“Even during his final days, Stephen Hawking must be thinking about the Cosmos” says Professor Pankaj Joshi as he is reminded about the time he spent with the maverick scientist. Joshi, 64, who works as a professor in department of Astronomy and Astrophysics at the Tata Institute of Fundamental Research(TIFR), Mumbai remembers Hawking as a friendly and extremely determined scientist who fought all odds to continue his work in the field of Cosmology.
Joshi says that he was introduced to Hawking way back in 1974 as he read his celebrated book “The Large Scale Structure of Space Time”. Inspired by his work in Cosmology, Joshi wrote to Hawking stating that he wanted to meet him. “I was pleasantly surprised after he agreed to meet.
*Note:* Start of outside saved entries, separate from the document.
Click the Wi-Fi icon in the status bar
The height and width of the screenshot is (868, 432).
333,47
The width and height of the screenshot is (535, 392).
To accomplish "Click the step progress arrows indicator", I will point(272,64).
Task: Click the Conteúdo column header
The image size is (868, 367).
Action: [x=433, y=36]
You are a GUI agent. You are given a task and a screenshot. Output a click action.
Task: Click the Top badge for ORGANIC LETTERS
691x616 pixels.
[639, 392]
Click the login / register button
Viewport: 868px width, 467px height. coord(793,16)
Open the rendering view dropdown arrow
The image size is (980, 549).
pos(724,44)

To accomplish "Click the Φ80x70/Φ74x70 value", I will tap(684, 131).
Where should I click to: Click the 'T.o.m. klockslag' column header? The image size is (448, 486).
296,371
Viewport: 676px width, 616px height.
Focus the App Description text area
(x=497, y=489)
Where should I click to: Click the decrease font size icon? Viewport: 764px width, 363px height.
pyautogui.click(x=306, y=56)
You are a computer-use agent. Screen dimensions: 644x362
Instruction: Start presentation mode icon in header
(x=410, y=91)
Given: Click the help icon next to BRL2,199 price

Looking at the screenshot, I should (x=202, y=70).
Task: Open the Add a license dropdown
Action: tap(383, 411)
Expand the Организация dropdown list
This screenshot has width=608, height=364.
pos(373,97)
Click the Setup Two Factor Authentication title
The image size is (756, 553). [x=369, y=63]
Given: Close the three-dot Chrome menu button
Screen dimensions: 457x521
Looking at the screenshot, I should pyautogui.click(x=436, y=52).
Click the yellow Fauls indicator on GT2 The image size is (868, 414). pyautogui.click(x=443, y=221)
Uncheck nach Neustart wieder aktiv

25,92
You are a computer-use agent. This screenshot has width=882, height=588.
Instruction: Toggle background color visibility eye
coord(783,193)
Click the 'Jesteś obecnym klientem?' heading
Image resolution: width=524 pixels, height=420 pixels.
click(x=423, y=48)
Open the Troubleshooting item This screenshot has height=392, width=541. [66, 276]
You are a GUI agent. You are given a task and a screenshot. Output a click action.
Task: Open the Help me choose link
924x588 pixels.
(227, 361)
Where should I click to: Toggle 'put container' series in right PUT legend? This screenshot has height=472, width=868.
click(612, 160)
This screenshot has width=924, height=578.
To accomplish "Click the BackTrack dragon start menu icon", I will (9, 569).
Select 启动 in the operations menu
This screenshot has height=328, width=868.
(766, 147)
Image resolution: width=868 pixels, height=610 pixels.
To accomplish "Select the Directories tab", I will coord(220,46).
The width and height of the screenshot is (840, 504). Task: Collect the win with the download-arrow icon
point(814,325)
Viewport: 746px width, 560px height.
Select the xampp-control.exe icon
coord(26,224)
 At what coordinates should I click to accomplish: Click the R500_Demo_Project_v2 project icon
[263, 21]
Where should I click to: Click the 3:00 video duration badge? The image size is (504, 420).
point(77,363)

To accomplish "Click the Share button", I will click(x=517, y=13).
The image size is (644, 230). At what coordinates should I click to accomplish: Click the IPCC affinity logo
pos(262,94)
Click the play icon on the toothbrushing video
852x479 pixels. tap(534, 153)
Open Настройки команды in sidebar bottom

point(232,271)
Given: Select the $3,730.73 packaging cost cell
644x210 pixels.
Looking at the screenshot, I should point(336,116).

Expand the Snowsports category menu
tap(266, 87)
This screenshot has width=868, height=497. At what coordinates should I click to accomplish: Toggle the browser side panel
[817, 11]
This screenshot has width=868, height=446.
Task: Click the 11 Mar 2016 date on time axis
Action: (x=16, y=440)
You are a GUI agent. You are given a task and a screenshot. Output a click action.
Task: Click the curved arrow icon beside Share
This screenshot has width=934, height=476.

I was a post doctoral fellow then. Once we met, he asked me to come to Cambridge to work with him in the area” he says.
In 1983, Joshi went to the University of Cambridge and continued working with Hawking for a little less than a year. Hawking postulated that when massive stars which live only for a few crores of years undergo a gravitational collapse and end up becoming blackholes. While discussing his research, Joshi told him about his study in the area and introduced him to a new approach that he had come up with based on his research. “As per this approach, all big stars might not become blackholes and can instead reduce to an exploding fireball. When I told this to Hawking, he was impressed and praised my work on ‘naked singularities’ which was in the long run accepted worldwide by some of the top scientific journals”.
Joshi says that he later met Hawking in 2001 as he had visited TIFR for a conference on String Theory. “Until today, no one thought that he would go so suddenly” he sums up.